Latayne C Scott said...

Anonymous, I'd like to know too.

Kaira, I think the world is tiring of super personalities with great platforms. Of course they would say they got where they are because they have something to say, and that's undoubtedly true.

But there's a big difference between having something to say, and having something to say that you can write about really, really well.


Robin Bayne said...

Latayne, I can't find the link now to her post but I saved her comments because they spoke to me. It's author Mary Demuth.

Kaira said...

Latayne, Yes! That's a great way to put it. I could write a book on that topic. ;D

Latayne C Scott said...

Thank you, Kaira.

And Robin, now that I think about it, I believe I'd heard about Mary Demuth as well. Thank you.

Latayne C Scott said...

Robin, you are very much an active and veteran writer. Why did Mary's words speak so to you?

Adelaide said...

I do not write for the Christian market, but for a general market.
I am not a known writer since my 60 plus published stories have appeared only in small literary journals, some in print, more recently on-line. My three novels have yet to find a conventional publisher. I've self-published and e-book of previously published short stories and after nine months have had very few sales.This is probably because I'm not a good self promoter. I do not have a face book account, nor a Twitter account. My writing blog has drawn only four followers and one is my sister and very few readers for each post. I can well understand Lisa Samson's frustration and dismay at the need to market oneself in order to be a successful (in terms of money) writer. Twent-eight years ago when I began writing fiction I didn't expect to make money; I wrote for the love of writing. I still write for the love of writing. I am now 78 years old (next month) and will probably never be a financial success as a writer. It's a fact I accepted long ago, but will continue to write every day and send off my work. I encourage Lisa Samson to keep on writing since she enjoys it so much and it has been such a big part of her life. Perhaps she could write about her new field of therapy. There should be a wealth of material there.

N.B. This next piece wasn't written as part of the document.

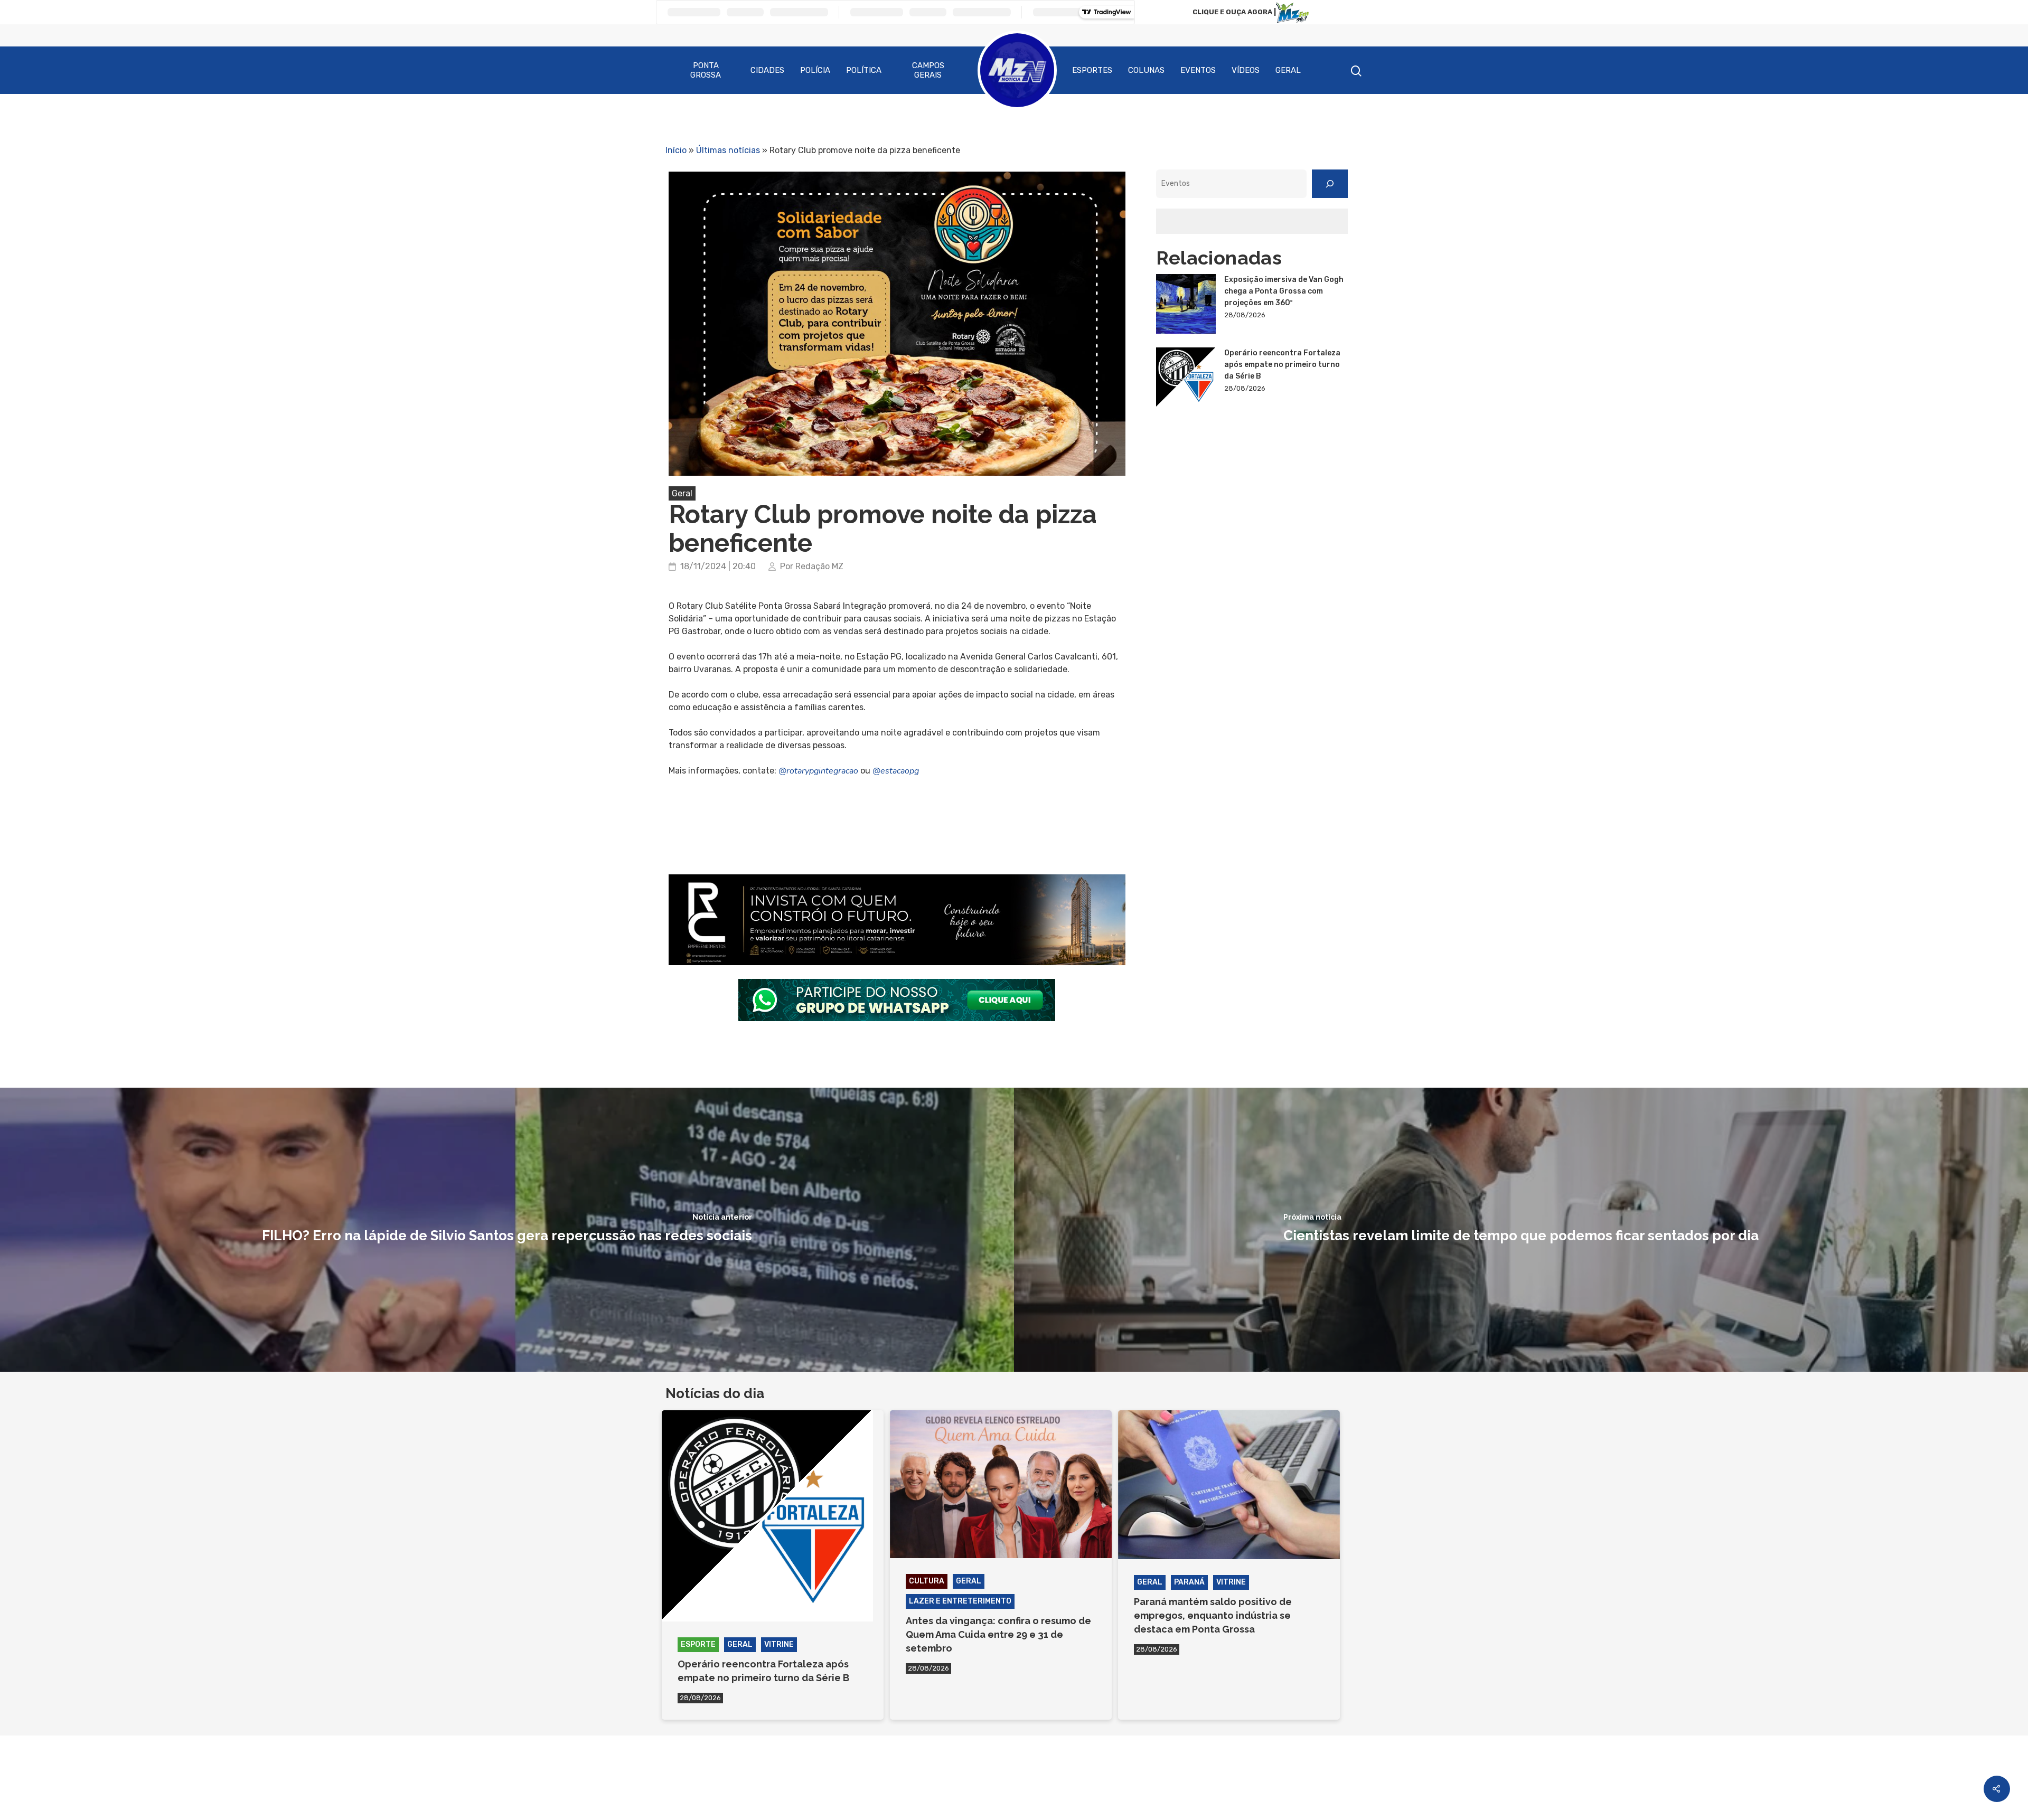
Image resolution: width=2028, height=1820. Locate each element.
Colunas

Thank you for letting me post my thoughts here.

Adelaide B. Shaw

Shannon Donnelly said...

Always give joyful thanks for all things to God - Ephesians 5:20

That means we do the footwork and leave the rest to someone else. Footwork to mean means I write. That's it. And what about casting one's bread?

Quitting or not quitting is a personal choice. It's always been hot in this particular kitchen.

Latayne C Scott said...

Adelaide, thank you for sharing your life and your passion for writing-- the purest motivation, other than the passion for helping others-- that we at NovelMatters congratulate. May God bless you in glorious ways that show He is behind it, not marketing efforts! Now, that's a seal of approval you can't get anywhere else!

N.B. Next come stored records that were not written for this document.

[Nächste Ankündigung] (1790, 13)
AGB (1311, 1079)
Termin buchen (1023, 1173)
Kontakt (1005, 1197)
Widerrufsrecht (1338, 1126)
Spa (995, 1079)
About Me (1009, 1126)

Shannon, love how you put it. I'm going to quote you on my Facebook page. My kitchen is has fires all over it.

Robin Bayne said...

Mary's words spoke volumes! They spoke of the stress of constant worry over maintaining a "platform," of keeping up with social media and other marketing to increase sales. And how it never seems to be enough.

I have not reached the career level Mary, or Lisa has, but I feel the same pressures on my time. And honestly, it makes me want to stay with a small press that doesn't put so much importance on sales figures. I hope I can reach just one person and make a difference with each story.

Robin Bayne said...

And I would have shared the link on facebook to Mary's post, but I can't find and wonder if she pulled it offline.

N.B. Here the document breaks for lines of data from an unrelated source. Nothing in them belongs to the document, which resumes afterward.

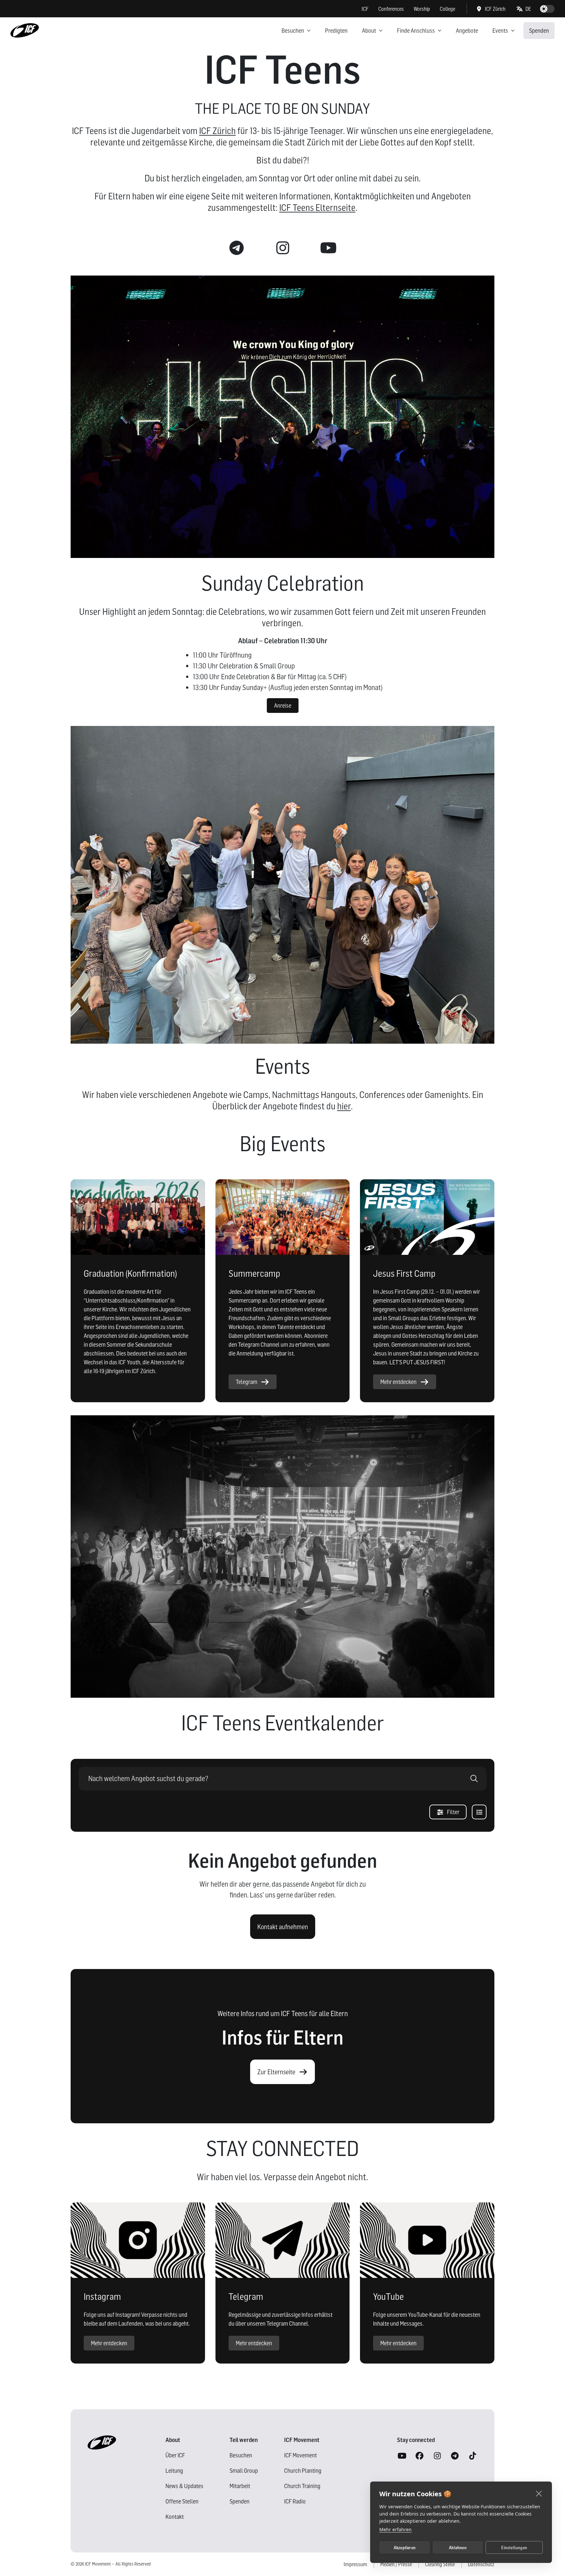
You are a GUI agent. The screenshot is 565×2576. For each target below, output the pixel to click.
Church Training (302, 2486)
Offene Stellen (181, 2501)
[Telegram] (455, 2456)
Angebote (467, 30)
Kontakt (174, 2516)
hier (344, 1106)
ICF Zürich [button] (495, 9)
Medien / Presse (396, 2564)
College (447, 9)
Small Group (244, 2470)
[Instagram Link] (282, 247)
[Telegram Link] (236, 247)
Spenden (539, 30)
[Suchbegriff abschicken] (474, 1779)
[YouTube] (402, 2456)
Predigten (336, 30)
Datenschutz (481, 2564)
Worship (422, 9)
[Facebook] (419, 2456)
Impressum (355, 2564)
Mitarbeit (240, 2486)
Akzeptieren (405, 2547)
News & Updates (184, 2486)
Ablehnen (458, 2547)
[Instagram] (437, 2456)
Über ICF (175, 2455)
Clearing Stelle (440, 2564)
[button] (524, 9)
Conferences (391, 9)
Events (500, 30)
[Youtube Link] (328, 247)
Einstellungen (514, 2547)
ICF (365, 9)
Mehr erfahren (395, 2529)
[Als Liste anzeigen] (479, 1812)
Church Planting (302, 2470)
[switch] (547, 9)
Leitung (174, 2470)
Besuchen (293, 30)
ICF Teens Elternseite (317, 207)
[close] (539, 2493)
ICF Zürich (217, 130)
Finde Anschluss (416, 30)
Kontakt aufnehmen (282, 1927)
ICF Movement (300, 2455)
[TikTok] (472, 2456)
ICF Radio (295, 2501)
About (369, 30)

I started writing before email or the 'net, and sometimes miss those days. (Of course, I don't miss my typewriter LOL).

Latayne C Scott said...

Robin, I couldn't find it either!

I liked your comment about a small press. Hadn't thought of it that way. I always assumed they'd want more author marketing, not less?

Robin Bayne said...

Oh I still have to do lots of marketing . . . but if for some reason my sales aren't so great for a particular title, I won't face an automatic rejection on the next book.